Единственное глубокое чувство, которое мне случалось испытывать во всех любовных интригах, была благодарность, если все шло хорошо, если меня оставляли в покое и давали полною свободу действий. Ах, как я бывал любезен и мил с женщиной, если только что побывал в постели другой, я словно распространял на всех остальных признательность, которую испытывал к одной из них. Какова бы ни была путаница в моих чувствах, суть их была ясна: я удерживал подле себя своих возлюбленных и друзей для того, чтобы пользоваться их любовью, когда вздумается.
…В общем, чтобы жить счастливо, мне надо было, чтобы мои избранницы совсем не жили. Они должны были получать частицу жизни лишь время от времени, и только по моей милости».
И одного, и другого героя — любовь ничуть не изменяет; и военный — Киплинг, и бывший адвокат Камю, что находится на «дне» Антверпена — оба они безнадежные эгоисты. Это — литература. А вот — жизнь.
В 1910 году Блез Сендрар, великий грешник, поселился в одном из грязных борделей Антверпена — «У Юлии». Это было в полном смысле заведение из ряда вон выходящее, прежде всего благодаря исключительности его содержательницы, королевы путан, женщины-слона, которая весила сто двадцать килограммов и проводила свои рабочие часы в специально для нее изготовленном кресле, которое она без устали украшала шелковыми ленточками, бантиками, золотыми и серебряными тесемками, вышивками и кружевами. И на этом подиуме она вела свою жизнь — одновременно жизнь премированной свиноматки с сельскохозяйственной выставки и жизнь индусского идола. Она никогда не поднималась в комнату, довольствуясь лишь ширмой, которой ее отгораживали от остального помещения. Ее — образно выражаясь — «работа» состояла в том, чтобы не шевелиться во время совокупления. Чтобы получить свое, мужчина должен был пристроиться к ней снизу, спереди или сзади, но обязательно став на корточки. А дальше — выкручивайся, как знаешь. «Не нужно промахиваться, — говорила она. — Я в повозке, запряженной конем. Но не все мужчины запряжены как подобает».
И в такой обстановке там жил Сендрар, в комнате, которую ему предоставила Мадам. За нее он не платил; более того, он жил там один, так как «во всех странах мира, — говорил он, — человеколюбие, доброта, чувствительность и даже влюбленность, которые какая-нибудь девчонка может к вам испытывать, или романтический интерес, который она проявляет к клиенту, не идут дальше постели.
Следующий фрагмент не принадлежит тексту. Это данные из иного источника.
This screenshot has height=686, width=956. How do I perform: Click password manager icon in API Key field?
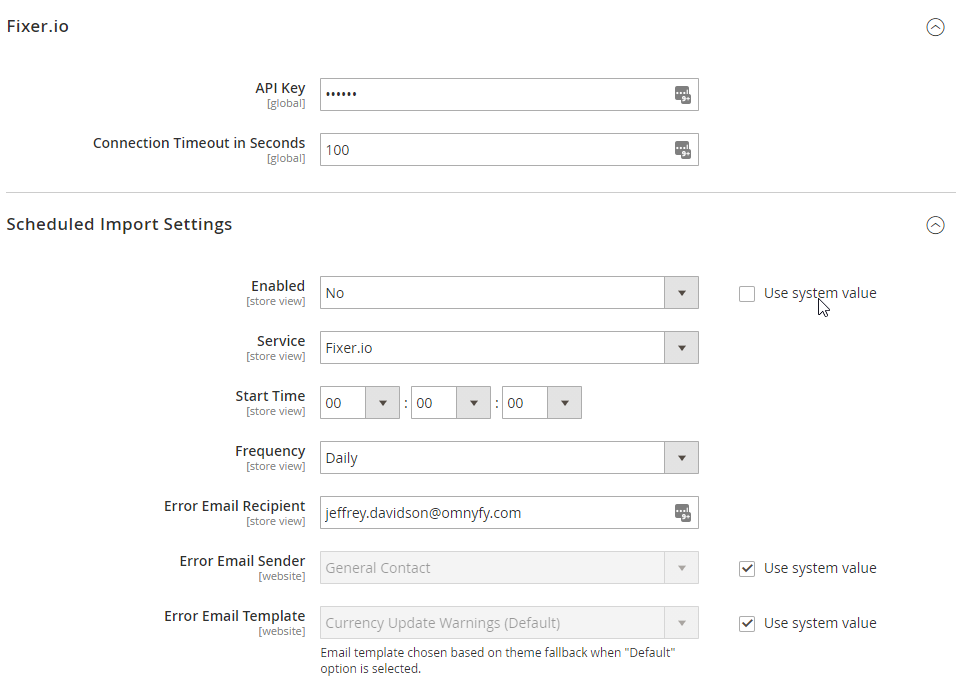click(683, 95)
А чего вы хотите, бизнес — это уловки, и у девочек тоже есть принципы.
Нужно быть Толстым, чтобы поверить в обратное. Задаром вы можете перетрахать весь мир, но только не шлюх из борделя…» Несмотря на это, в глазах блондинки Лидии в один прекрасный день загорелось нечто подобное страсти и она не замедлила отдаться ему. «Все началось с преследований, ругни, шалостей, порывистых движений, колкостей, смешков, борьбы до потери дыхания. Она атаковала, он отбивался. Она шла напролом, он ее отбрасывал. Катались по полу вверх тормашками. Свалились на кровать… Когда я спросил ее: «Скажи мне, Лидия, ты не будешь в убытке, вот так, неизвестно с кем, а?» — она мне ответила: «Дурак. Ты не первый встречный. Я тебя презираю. Я люблю только подонков».
Романтический образ шлюхи с тонкими чувствами и чистым сердцем для проклятого художника является прекрасной метафорой для героев собственного положения нечестивца и маргинала, вынужденного для поддержания существования соглашаться на неинтересную работу. Голова склоняется, но душа — она остается прямой и несгибаемой. Посещая один алжирский бордель, Колетт в своей записной книжке описала поведение некой Улед Наиль, которая согласилась раздеться перед группой зрителей (помимо Колетт в нее входило несколько ее друзей) и проделала это с высокомерным безразличием, словно находясь где-то в ином мире, подобно дикому животному в клетке перед лицом воскресных праздных посетителей, бросающих ему собачьи котлетки. «Она танцевала те же танцы, поскольку другие были ей неизвестны. Но так как она была обнаженной, она уже не смеялась, а ее взгляд уже не снисходил до того, чтобы встретиться с нашим».
Презрительное «нет», брошенное Камю порядкам, которые прикрывают свою опустошенность ветхими лохмотьями словес и сами-то в них как следует не веря, с лихвой заслужено. Однако правда разобществления и добровольного робинзонства, чьим подвижником сделан «посторонний», выглядит небезопасным томлением не просто бледных, но и во многом заплутавших детей самодовольной охранительной добропорядочности, опьяненных и сбитых с толку своим отпадением от отчей опеки.